O ouro é o mineral mais explorado, com 1,33 milhão de hectares em áreas de processos minerários, seguido por outros minerais estratégicos como cobre, diamante e manganês. Essa concentração em Mato Grosso não é acidental, estando relacionada ao Escudo Cristalino do Brasil Central, uma formação geológica rica em recursos minerais. As decisões políticas também têm contribuído para esse avanço, com a mineração se tornando uma prioridade na agenda de desenvolvimento do estado, resultando em facilidades no licenciamento ambiental.
Embora muitos processos minerários ainda estejam em fases iniciais, a ameaça é real e começa antes da exploração efetiva. A abertura de frentes de prospecção e a circulação de empresas aumentam a pressão sobre as terras indígenas. O boletim adota um critério de 10 quilômetros para medir os impactos da mineração, mas os efeitos frequentemente vão além desse limite, causando contaminação da água e desmatamento.

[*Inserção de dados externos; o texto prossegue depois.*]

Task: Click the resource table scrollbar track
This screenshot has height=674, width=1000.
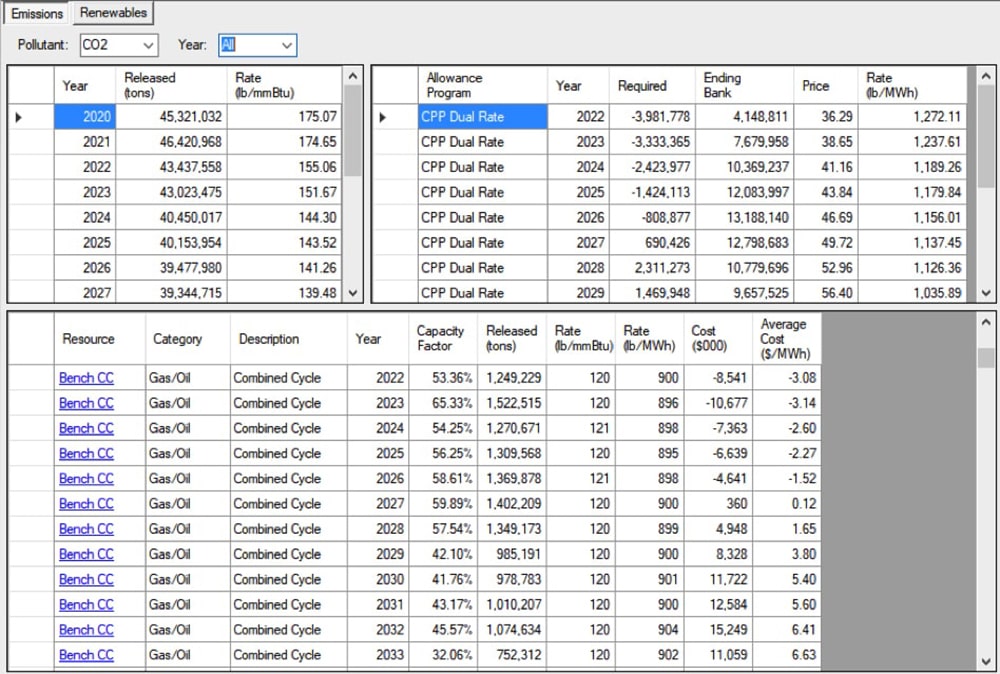Action: point(986,500)
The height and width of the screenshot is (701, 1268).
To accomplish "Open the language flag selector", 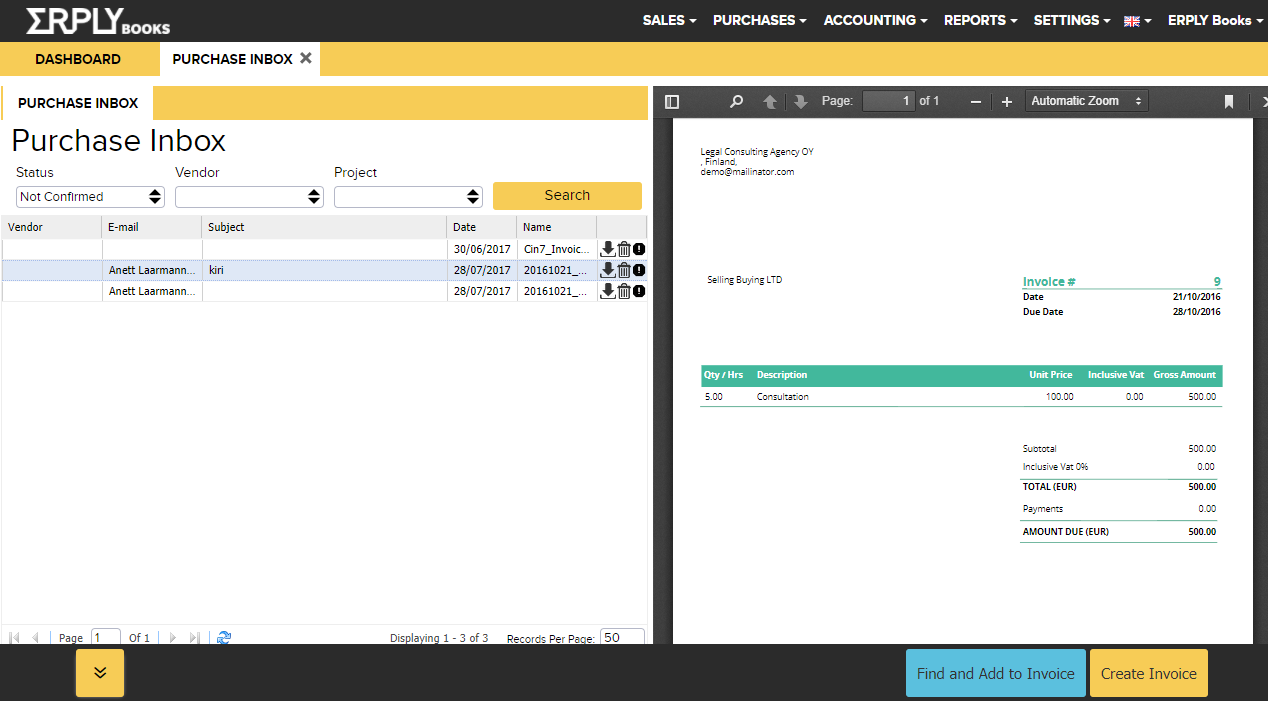I will click(1137, 20).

As terras indígenas mais afetadas incluem a TI Vale do Guaporé, com 143 processos minerários, e outras como Tadarimana e Escondido, que também enfrentam múltiplas ameaças. A bacia do Juruena exemplifica essa intensificação, com um aumento significativo de processos minerários em apenas um ano, elevando a pressão sobre o meio ambiente e os recursos hídricos.
Um aspecto crítico é a fase de pesquisa mineral, que já gera pressões concretas sobre os territórios indígenas. A aprovação de documentos como a Guia de Utilização tem sido usada para contornar a consulta aos povos indígenas, permitindo que a exploração comece antes da lavra formal, sem os devidos estudos de impacto ambiental.

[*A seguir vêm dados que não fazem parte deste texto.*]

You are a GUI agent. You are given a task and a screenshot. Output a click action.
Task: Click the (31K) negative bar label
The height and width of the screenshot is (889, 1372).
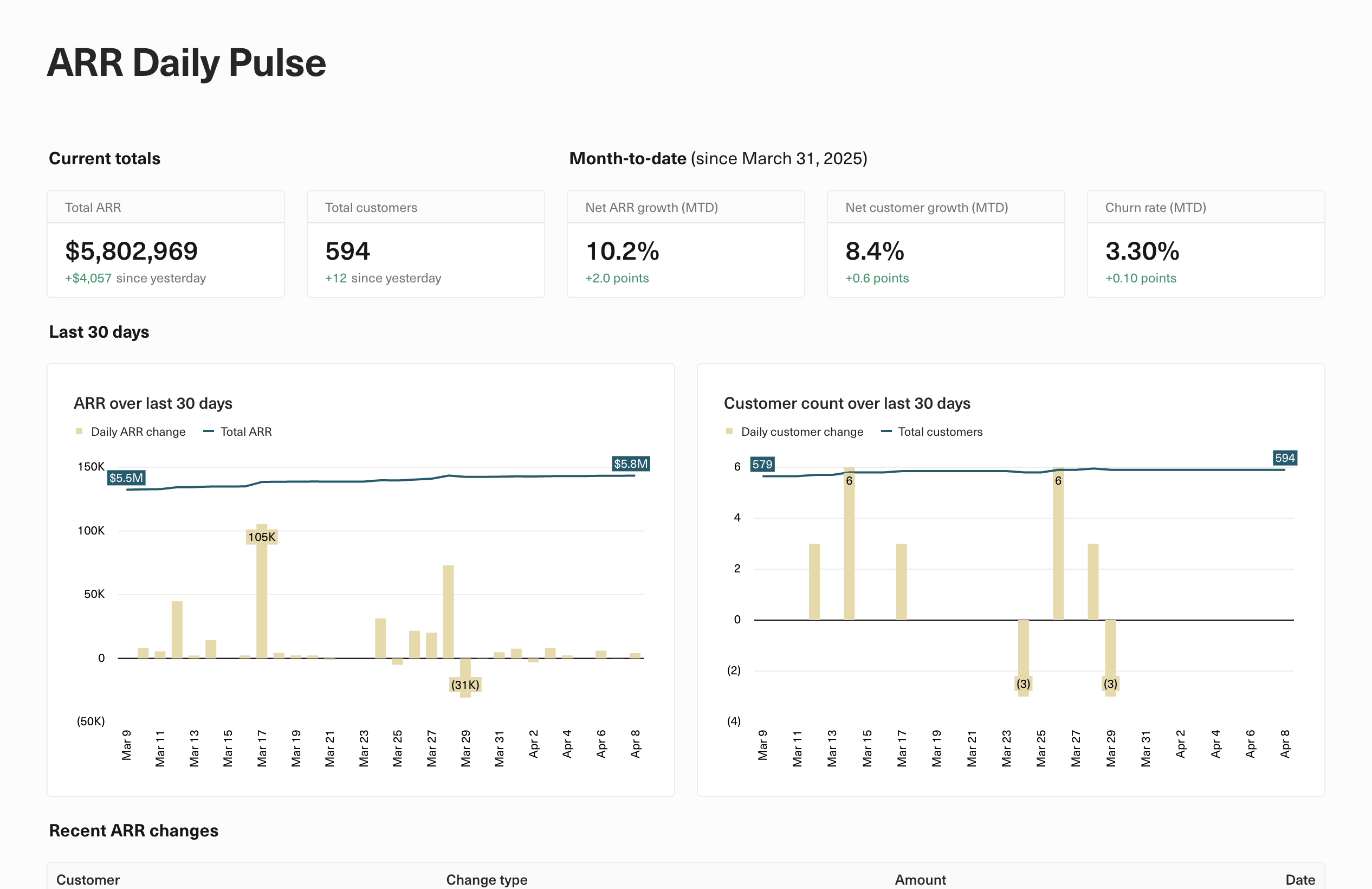[x=464, y=684]
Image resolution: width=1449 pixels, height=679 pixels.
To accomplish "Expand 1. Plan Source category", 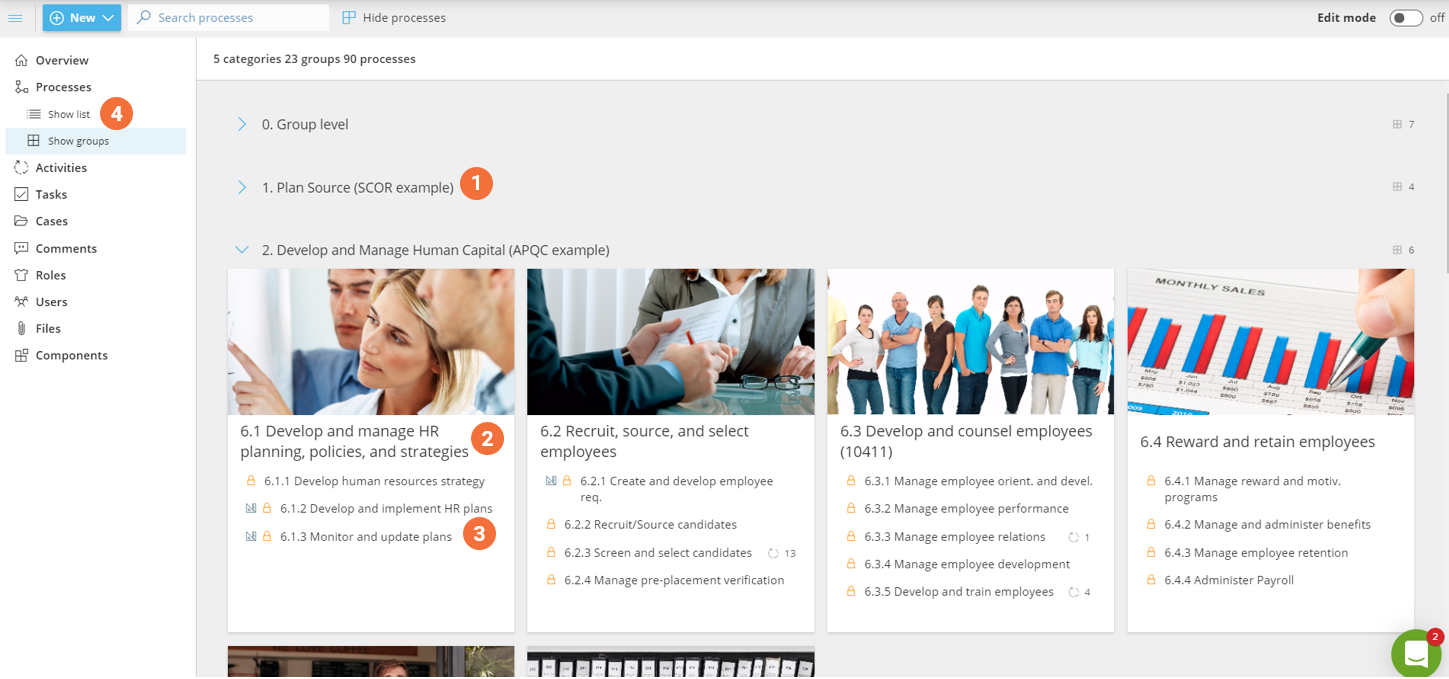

Além do ouro, outros minerais estratégicos estão sendo explorados em áreas próximas a terras indígenas, o que levanta preocupações sobre a exploração econômica ligada à transição energética e ao modelo de desenvolvimento insustentável. Essa lógica de exploração, que se repete historicamente, é intensificada por um cenário de enfraquecimento das normas ambientais no Brasil.
Um caso emblemático é a TI Sararé, que enfrenta uma pressão minerária intensa, com 72 processos em seu entorno e um histórico de invasões e garimpo ilegal. O uso de substâncias tóxicas como o cianeto no garimpo representa grave risco à saúde ambiental e social da região. As operações federais têm sido recomendadas, mas a situação ilustra a interconexão entre a mineração legal e o garimpo ilegal, evidenciando a necessidade de ação urgente para proteger os direitos e o meio ambiente das comunidades indígenas.